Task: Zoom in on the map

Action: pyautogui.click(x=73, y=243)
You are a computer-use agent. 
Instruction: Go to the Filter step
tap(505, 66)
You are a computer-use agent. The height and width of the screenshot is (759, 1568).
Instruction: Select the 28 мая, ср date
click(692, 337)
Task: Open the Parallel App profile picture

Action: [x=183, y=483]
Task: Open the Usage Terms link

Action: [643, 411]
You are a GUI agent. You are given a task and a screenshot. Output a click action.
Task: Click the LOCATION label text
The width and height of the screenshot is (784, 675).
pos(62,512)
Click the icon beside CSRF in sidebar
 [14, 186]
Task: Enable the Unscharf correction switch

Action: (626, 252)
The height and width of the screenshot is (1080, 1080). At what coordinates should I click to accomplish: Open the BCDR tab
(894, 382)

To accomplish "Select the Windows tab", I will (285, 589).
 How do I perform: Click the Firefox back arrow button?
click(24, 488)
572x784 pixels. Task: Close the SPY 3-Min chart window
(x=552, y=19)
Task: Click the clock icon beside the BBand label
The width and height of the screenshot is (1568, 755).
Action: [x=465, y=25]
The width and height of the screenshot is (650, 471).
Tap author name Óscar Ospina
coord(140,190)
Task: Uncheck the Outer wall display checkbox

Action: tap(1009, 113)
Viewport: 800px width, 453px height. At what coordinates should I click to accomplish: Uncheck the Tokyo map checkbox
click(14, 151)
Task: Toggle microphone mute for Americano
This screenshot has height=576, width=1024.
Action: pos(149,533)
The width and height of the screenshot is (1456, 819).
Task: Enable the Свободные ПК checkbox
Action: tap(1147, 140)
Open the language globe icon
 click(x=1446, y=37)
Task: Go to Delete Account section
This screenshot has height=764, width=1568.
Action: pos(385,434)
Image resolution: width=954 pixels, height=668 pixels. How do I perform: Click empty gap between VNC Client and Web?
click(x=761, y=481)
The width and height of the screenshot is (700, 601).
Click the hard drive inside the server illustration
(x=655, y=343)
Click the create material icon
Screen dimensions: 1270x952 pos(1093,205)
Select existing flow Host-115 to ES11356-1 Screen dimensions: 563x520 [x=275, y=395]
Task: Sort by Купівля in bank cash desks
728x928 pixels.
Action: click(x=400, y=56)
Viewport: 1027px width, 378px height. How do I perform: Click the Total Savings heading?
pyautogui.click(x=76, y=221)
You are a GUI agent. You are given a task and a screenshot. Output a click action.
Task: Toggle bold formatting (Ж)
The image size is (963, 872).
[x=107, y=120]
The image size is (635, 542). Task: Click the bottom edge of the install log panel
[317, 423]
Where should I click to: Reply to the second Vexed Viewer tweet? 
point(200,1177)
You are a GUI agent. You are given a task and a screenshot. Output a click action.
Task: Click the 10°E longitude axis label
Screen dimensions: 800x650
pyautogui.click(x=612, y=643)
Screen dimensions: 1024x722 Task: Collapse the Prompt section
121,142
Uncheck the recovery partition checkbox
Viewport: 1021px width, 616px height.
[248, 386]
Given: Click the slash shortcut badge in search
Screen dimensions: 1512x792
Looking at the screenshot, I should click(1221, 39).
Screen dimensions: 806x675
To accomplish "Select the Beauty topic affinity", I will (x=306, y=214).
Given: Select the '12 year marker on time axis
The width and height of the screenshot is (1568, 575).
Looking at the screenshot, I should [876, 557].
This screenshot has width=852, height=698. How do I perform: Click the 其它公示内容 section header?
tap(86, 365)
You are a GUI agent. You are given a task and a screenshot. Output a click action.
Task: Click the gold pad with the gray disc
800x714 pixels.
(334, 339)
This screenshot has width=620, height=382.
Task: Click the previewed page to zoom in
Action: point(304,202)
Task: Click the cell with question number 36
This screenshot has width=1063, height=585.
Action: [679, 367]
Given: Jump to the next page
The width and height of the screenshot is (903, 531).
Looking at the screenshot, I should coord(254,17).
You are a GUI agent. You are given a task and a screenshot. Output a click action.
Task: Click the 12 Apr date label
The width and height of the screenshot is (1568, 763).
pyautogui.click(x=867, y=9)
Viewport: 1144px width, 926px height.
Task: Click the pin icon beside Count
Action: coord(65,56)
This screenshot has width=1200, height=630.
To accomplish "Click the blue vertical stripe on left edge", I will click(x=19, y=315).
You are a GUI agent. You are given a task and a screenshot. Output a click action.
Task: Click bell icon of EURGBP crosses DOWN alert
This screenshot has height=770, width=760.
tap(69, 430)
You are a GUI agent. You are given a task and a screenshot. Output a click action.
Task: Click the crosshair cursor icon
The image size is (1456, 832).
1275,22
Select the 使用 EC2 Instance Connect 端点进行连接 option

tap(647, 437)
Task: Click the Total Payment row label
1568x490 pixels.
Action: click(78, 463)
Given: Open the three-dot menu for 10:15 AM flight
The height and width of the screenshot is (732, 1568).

* _Task objective_
Please give back all of the material above exactly as it was written.

* _Finished exercise_
Task: Zoom in on the map

Action: pyautogui.click(x=73, y=243)
You are a computer-use agent. 
Instruction: Go to the Filter step
tap(505, 66)
You are a computer-use agent. The height and width of the screenshot is (759, 1568).
Instruction: Select the 28 мая, ср date
click(692, 337)
Task: Open the Parallel App profile picture

Action: [x=183, y=483]
Task: Open the Usage Terms link

Action: [643, 411]
You are a GUI agent. You are given a task and a screenshot. Output a click action.
Task: Click the LOCATION label text
The width and height of the screenshot is (784, 675).
pos(62,512)
Click the icon beside CSRF in sidebar
 [14, 186]
Task: Enable the Unscharf correction switch

Action: (626, 252)
The height and width of the screenshot is (1080, 1080). At what coordinates should I click to accomplish: Open the BCDR tab
(894, 382)

To accomplish "Select the Windows tab", I will (285, 589).
 How do I perform: Click the Firefox back arrow button?
click(24, 488)
572x784 pixels. Task: Close the SPY 3-Min chart window
(x=552, y=19)
Task: Click the clock icon beside the BBand label
The width and height of the screenshot is (1568, 755).
Action: [x=465, y=25]
The width and height of the screenshot is (650, 471).
Tap author name Óscar Ospina
coord(140,190)
Task: Uncheck the Outer wall display checkbox

Action: tap(1009, 113)
Viewport: 800px width, 453px height. At what coordinates should I click to accomplish: Uncheck the Tokyo map checkbox
click(14, 151)
Task: Toggle microphone mute for Americano
This screenshot has height=576, width=1024.
Action: pos(149,533)
The width and height of the screenshot is (1456, 819).
Task: Enable the Свободные ПК checkbox
Action: tap(1147, 140)
Open the language globe icon
 click(x=1446, y=37)
Task: Go to Delete Account section
This screenshot has height=764, width=1568.
Action: pos(385,434)
Image resolution: width=954 pixels, height=668 pixels. How do I perform: Click empty gap between VNC Client and Web?
click(x=761, y=481)
The width and height of the screenshot is (700, 601).
Click the hard drive inside the server illustration
(x=655, y=343)
Click the create material icon
Screen dimensions: 1270x952 pos(1093,205)
Select existing flow Host-115 to ES11356-1 Screen dimensions: 563x520 [x=275, y=395]
Task: Sort by Купівля in bank cash desks
728x928 pixels.
Action: click(x=400, y=56)
Viewport: 1027px width, 378px height. How do I perform: Click the Total Savings heading?
pyautogui.click(x=76, y=221)
You are a GUI agent. You are given a task and a screenshot. Output a click action.
Task: Toggle bold formatting (Ж)
The image size is (963, 872).
[x=107, y=120]
The image size is (635, 542). Task: Click the bottom edge of the install log panel
[317, 423]
Where should I click to: Reply to the second Vexed Viewer tweet? 
point(200,1177)
You are a GUI agent. You are given a task and a screenshot. Output a click action.
Task: Click the 10°E longitude axis label
Screen dimensions: 800x650
pyautogui.click(x=612, y=643)
Screen dimensions: 1024x722 Task: Collapse the Prompt section
121,142
Uncheck the recovery partition checkbox
Viewport: 1021px width, 616px height.
[248, 386]
Given: Click the slash shortcut badge in search
Screen dimensions: 1512x792
Looking at the screenshot, I should click(1221, 39).
Screen dimensions: 806x675
To accomplish "Select the Beauty topic affinity", I will (x=306, y=214).
Given: Select the '12 year marker on time axis
The width and height of the screenshot is (1568, 575).
Looking at the screenshot, I should [876, 557].
This screenshot has width=852, height=698. How do I perform: Click the 其它公示内容 section header?
tap(86, 365)
You are a GUI agent. You are given a task and a screenshot. Output a click action.
Task: Click the gold pad with the gray disc
800x714 pixels.
(334, 339)
This screenshot has width=620, height=382.
Task: Click the previewed page to zoom in
Action: point(304,202)
Task: Click the cell with question number 36
This screenshot has width=1063, height=585.
Action: [679, 367]
Given: Jump to the next page
The width and height of the screenshot is (903, 531).
Looking at the screenshot, I should coord(254,17).
You are a GUI agent. You are given a task and a screenshot. Output a click action.
Task: Click the 12 Apr date label
The width and height of the screenshot is (1568, 763).
pyautogui.click(x=867, y=9)
Viewport: 1144px width, 926px height.
Task: Click the pin icon beside Count
Action: coord(65,56)
This screenshot has width=1200, height=630.
To accomplish "Click the blue vertical stripe on left edge", I will click(x=19, y=315).
You are a GUI agent. You are given a task and a screenshot. Output a click action.
Task: Click bell icon of EURGBP crosses DOWN alert
This screenshot has height=770, width=760.
tap(69, 430)
You are a GUI agent. You are given a task and a screenshot. Output a click action.
Task: Click the crosshair cursor icon
The image size is (1456, 832).
1275,22
Select the 使用 EC2 Instance Connect 端点进行连接 option

tap(647, 437)
Task: Click the Total Payment row label
1568x490 pixels.
Action: click(78, 463)
Given: Open the three-dot menu for 10:15 AM flight
The height and width of the screenshot is (732, 1568).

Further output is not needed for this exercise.